From mboxrd@z Thu Jan  1 00:00:00 1970
From: Juergen Gross <juergen.gross@ts.fujitsu.com>
Subject: Re: Dom0 losing interrupts???
Date: Mon, 14 Feb 2011 12:46:56 +0100
Message-ID: <4D591630.1090302@ts.fujitsu.com>
References: <4D58D2D7.9010803@ts.fujitsu.com>	<4D59034A0200007800031B7A@vpn.id2.novell.com>	<4D58F820.80401@ts.fujitsu.com>	<4D590AE70200007800031BC1@vpn.id2.novell.com>
	<AANLkTimT2td-zPxzXuJ7psi_hTRj7Ryv8-4hfa3ieDR4@mail.gmail.com>
Mime-Version: 1.0
Content-Type: text/plain; charset=ISO-8859-1; format=flowed
Content-Transfer-Encoding: 7bit
Return-path: <xen-devel-bounces@lists.xensource.com>
In-Reply-To: <AANLkTimT2td-zPxzXuJ7psi_hTRj7Ryv8-4hfa3ieDR4@mail.gmail.com>
List-Unsubscribe: <http://lists.xensource.com/mailman/listinfo/xen-devel>,
	<mailto:xen-devel-request@lists.xensource.com?subject=unsubscribe>
List-Post: <mailto:xen-devel@lists.xensource.com>
List-Help: <mailto:xen-devel-request@lists.xensource.com?subject=help>
List-Subscribe: <http://lists.xensource.com/mailman/listinfo/xen-devel>,
	<mailto:xen-devel-request@lists.xensource.com?subject=subscribe>
Sender: xen-devel-bounces@lists.xensource.com
Errors-To: xen-devel-bounces@lists.xensource.com
To: George Dunlap <George.Dunlap@eu.citrix.com>
Cc: "xen-devel@lists.xensource.com" <xen-devel@lists.xensource.com>, Jan Beulich <JBeulich@novell.com>
List-Id: xen-devel@lists.xenproject.org

On 02/14/11 12:21, George Dunlap wrote:
> My sense is that:
> * Pinning N vcpus to N-M pcpus (where M is a significant fraction of
> N) is just a really bad idea; it would be better just not to do that.
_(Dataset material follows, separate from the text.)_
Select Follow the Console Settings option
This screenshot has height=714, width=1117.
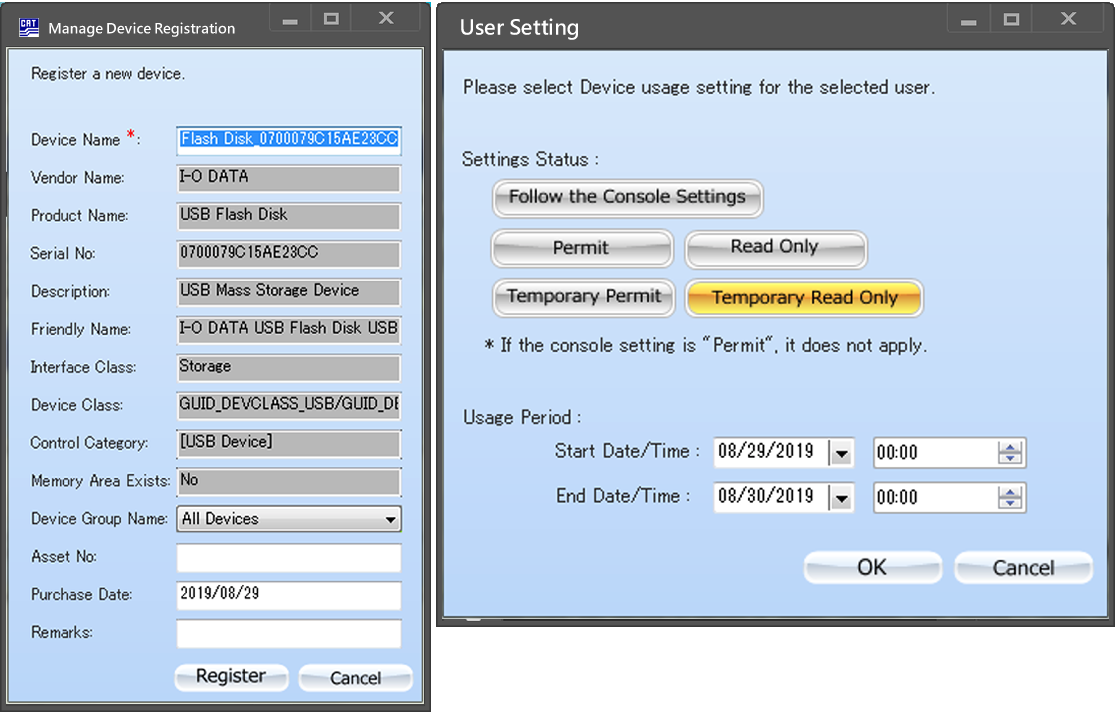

I just wanted to make sure the interrupts are not lost due to the cpupool
operation itself.
So I tried with an extreme configuration and was proved right :-)
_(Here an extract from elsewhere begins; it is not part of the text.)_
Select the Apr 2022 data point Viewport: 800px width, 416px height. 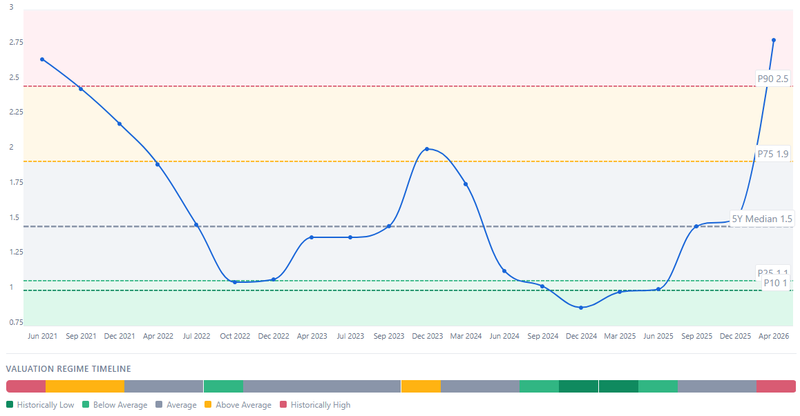tap(157, 164)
> It would be ideal if somehow when dom0's cpu pool shrinks, it
> automatically offlines an appropriate number of vcpus; but it
> shouldn't be difficult for an administrator to do that themselves.
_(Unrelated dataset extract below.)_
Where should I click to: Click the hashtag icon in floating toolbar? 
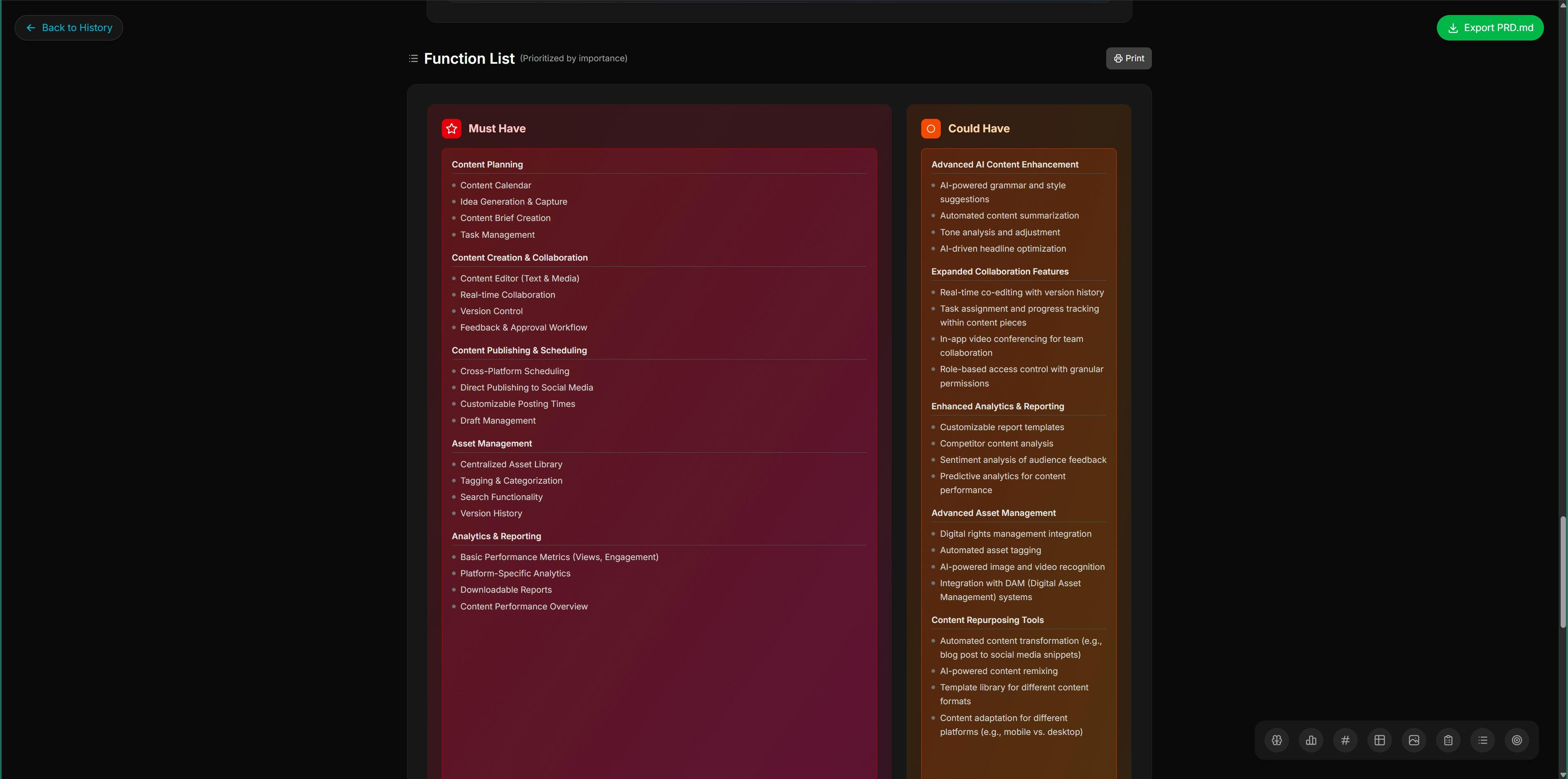(1345, 740)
I've sent a patch for the cpupool-numa-split case, which will always remove a
significant number of physical cpus for dom0.

> * On average, a vcpu shouldn't have to wait more than 60ms or so for
> an interrupt.  It seems like there's a non-negligible possibility that
> there's some kind of bug in the interrupt delivery and handling,
> either on the Xen side or the Linux side (or as Jan pointed out, a bug
> in the driver).  In that case, doing something in the scheduler isn't
> actually fixing the problem, it's just making it less likely to
> happen.  (NB that we've had intermittent failures in the xen.org
> testing infrastructure with what looks like might be missed interrupts
> as well -- and those weren't on heavily loaded boxes.)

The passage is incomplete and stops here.